Отпусти-это всего лишь слово - 2 - "Сан Тери" 18 стр.


- Да с этой редакции тут похоже уже все охуевают – примерно том же ключе подхватил Ромка, потыкал пальцем пистолет в корзинке.

– Что это вообще сейчас было то?

- Хуй его знает. – Парни продолжали пялиться на меня, с таким видом, словно я превратился в пришельца из космоса, угрожающего миру аннигиляцией при попытке вступить в контакт и помешать захватническим планам.

- Охуенно сказал! – Ромыч ослабил узел галстука, словно ему срочно потребовался кислород. – Не знаю, как тебе, но мне надо выпить.

- Согласен. Без поллитры не обойтись. А может и больше, – подвёл итог Кобра и шагнув ко мне со всего размаха хлопнул по плечу. – Герасим, без понятия, что ты за зверёк, но бля, ты охуенный зверёк.

- Писец полный – согласился Ромка и покачал головой – Тарковский отдыхает. Ник, ты хоть сам понял, что сейчас произошло? – осторожно поинтересовался он.

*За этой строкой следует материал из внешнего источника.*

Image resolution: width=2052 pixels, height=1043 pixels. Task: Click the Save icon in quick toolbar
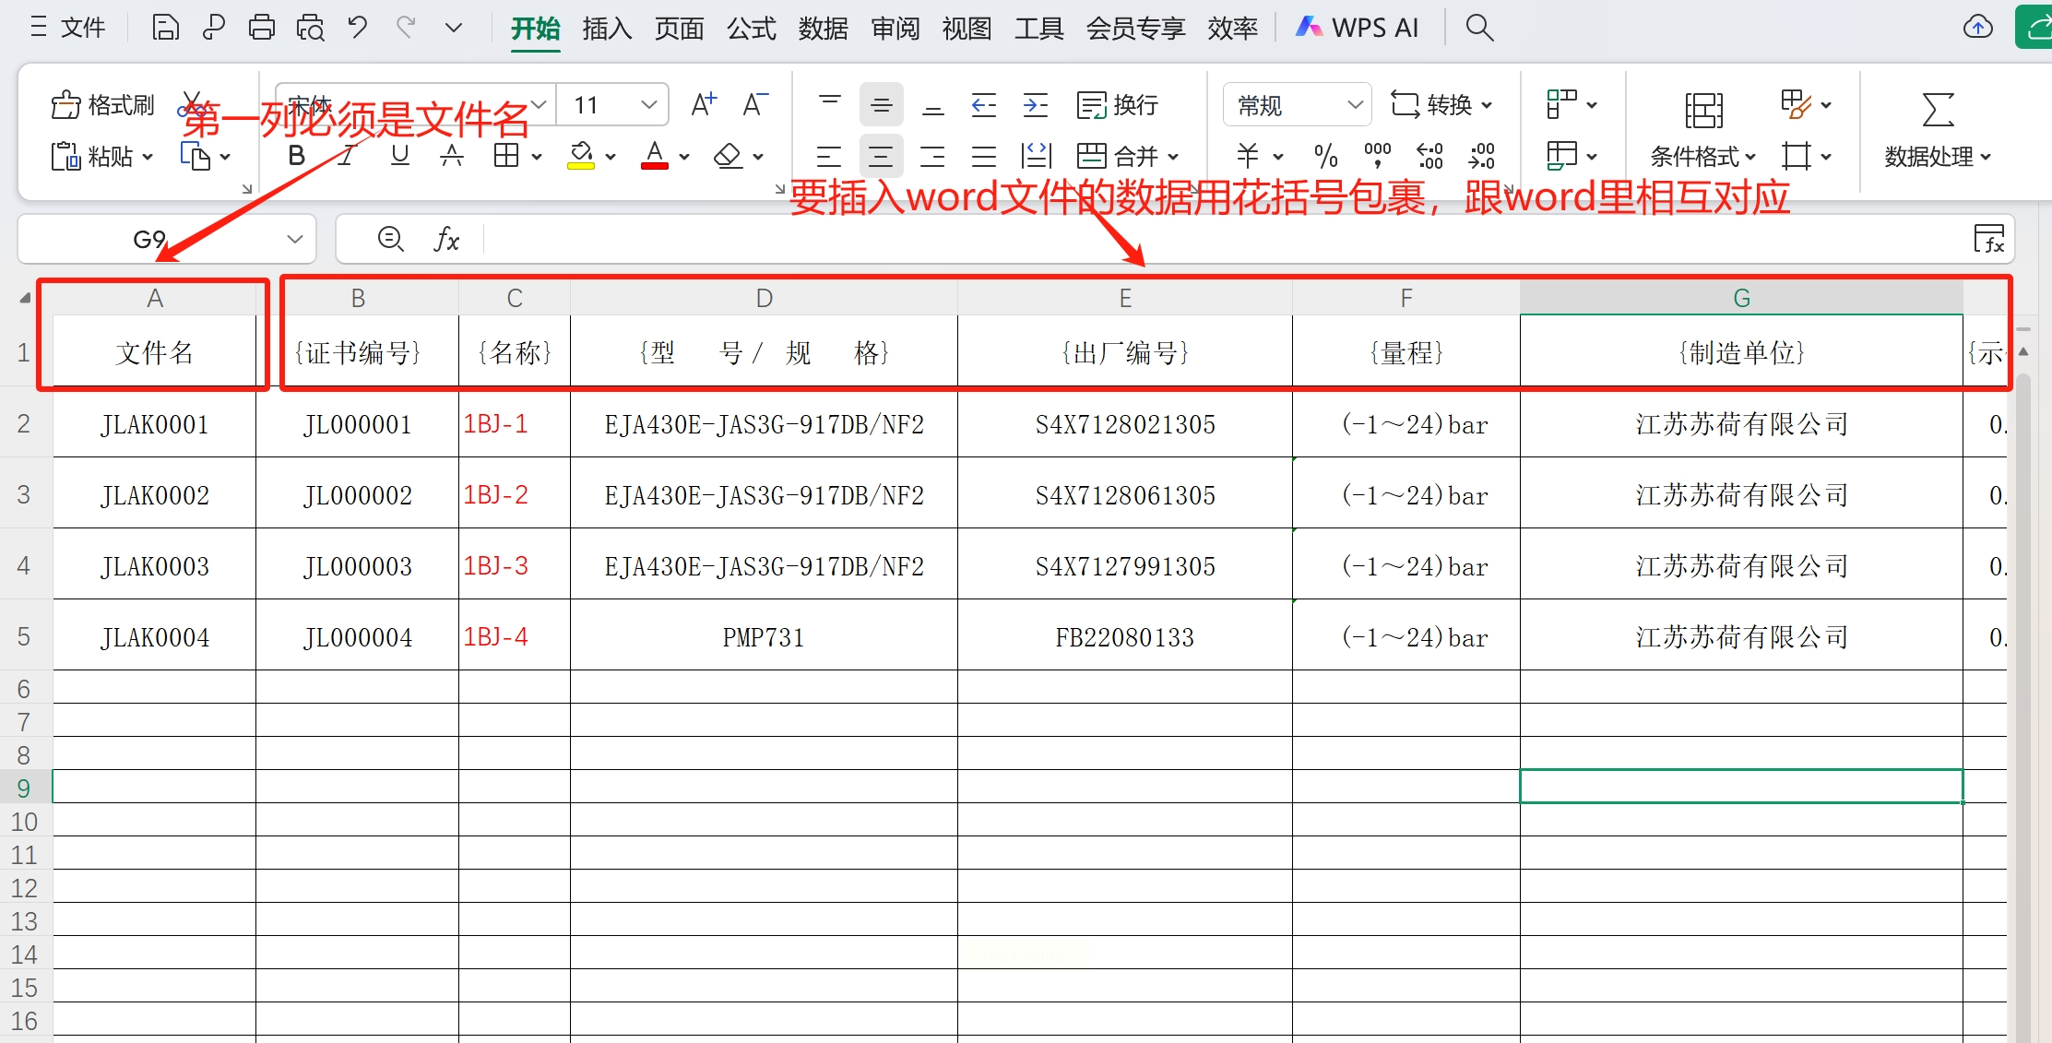coord(165,28)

Я вздохнул, и недовольно дёрнув губами, взял тележку, тоскливо подумав о том, что второй экземпляр медведя в магазине вряд ли отыщется. Что ж, на кассу значит. Понял ли я что произошло? Подписался под право гулять по минному полю без сапёра. Мысль о том, что с меня только что сняли некое табу и повысили карму, мне в голову не приходила. Но очевидно приходила остальным, потому что отстав от меня, Кобра и Роман о чём то несколько минут совещались, но очевидно к консенсусу не пришли.

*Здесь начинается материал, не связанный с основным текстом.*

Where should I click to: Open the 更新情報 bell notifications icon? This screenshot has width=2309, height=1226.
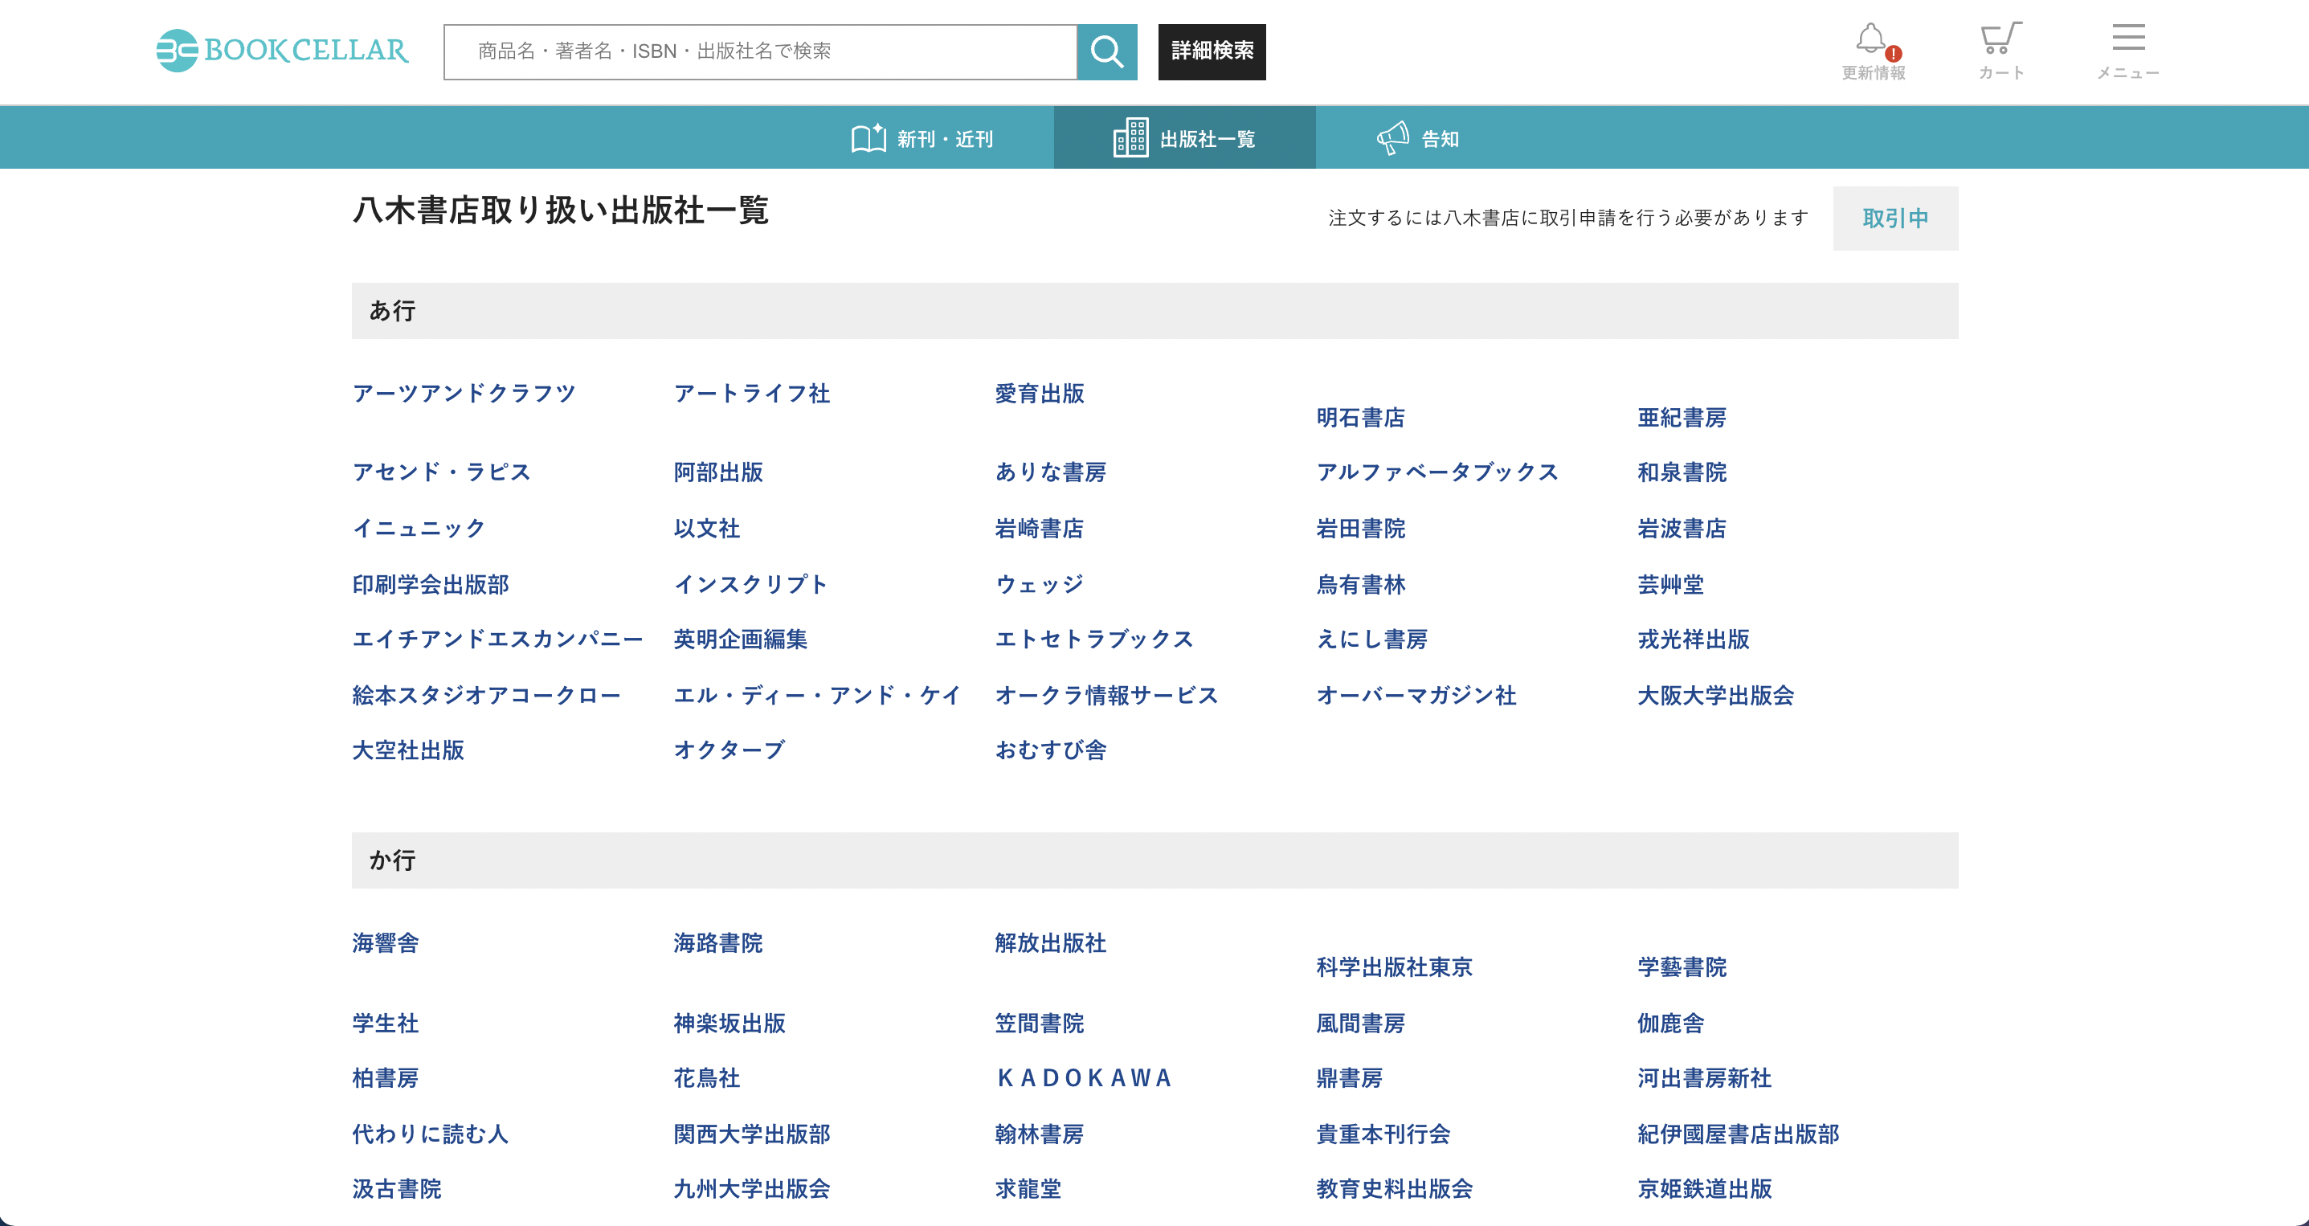click(1872, 40)
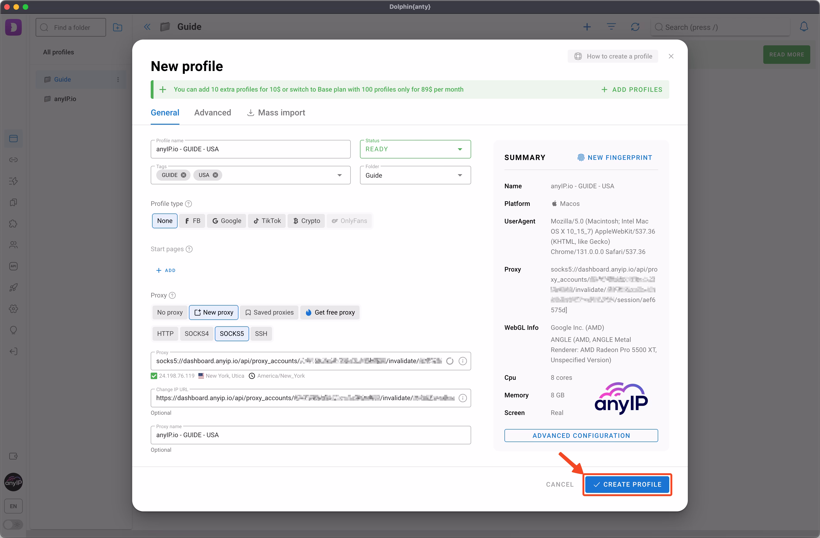Open the team members sidebar icon
This screenshot has width=820, height=538.
pos(13,245)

- Герасим, сделай рожу попроще, не грузись, – недовольно буркнул Кобра нагоняя и отбирая тележку. – Тебе можно сказать счастливый билет выпал, а ты блин с таким видом идёшь, словно тебя заживо похоронили. Перед тобой только скоро на цыпочках ходить начнут, а тебе всё не по нраву. Тоже мне, принцесса бля, на горошине.

- Размер горошины предлагаю не обсуждать – брякнул Ромка, и закинул в тележку медведя, практически точную копию ушедшего, разве что поменьше. – Что решаем?

- Хрен знает – лениво выдал Кобра шлёпая себя по нагрудному карману в поисках кошелька.

– Меченному рассказать придётся, насчёт остальных, языком трепи поменьше. - Пиздец – выдал он растерянно охлопав себя со всех сторон и огорошено выдал. – Рома, прикинь, у меня лопатник спиздили.

Похоже, всё случившееся несколько выбило парней из колеи, потому что игрушки наши так и остались лежать до востребования.

Отправив меня домой и, передав на руки охране, Ромка с Коброй дружно отправились бухать, отговорившись тем, что надо обмозговать ситуацию. Что там обмозговывать, я не понимал, но в чужом монастыре свои нюансы, и что такого сделал Док, чтобы об этом не стоило распространяться, для меня осталось загадкой.

Руку пожал? И что? Среди современной гей – тусы, заполонившей телеканалы, попадались разные экземпляры и, не думаю, что поступок Дока мог расцениваться чем - то экстраординарным, из ряда вон.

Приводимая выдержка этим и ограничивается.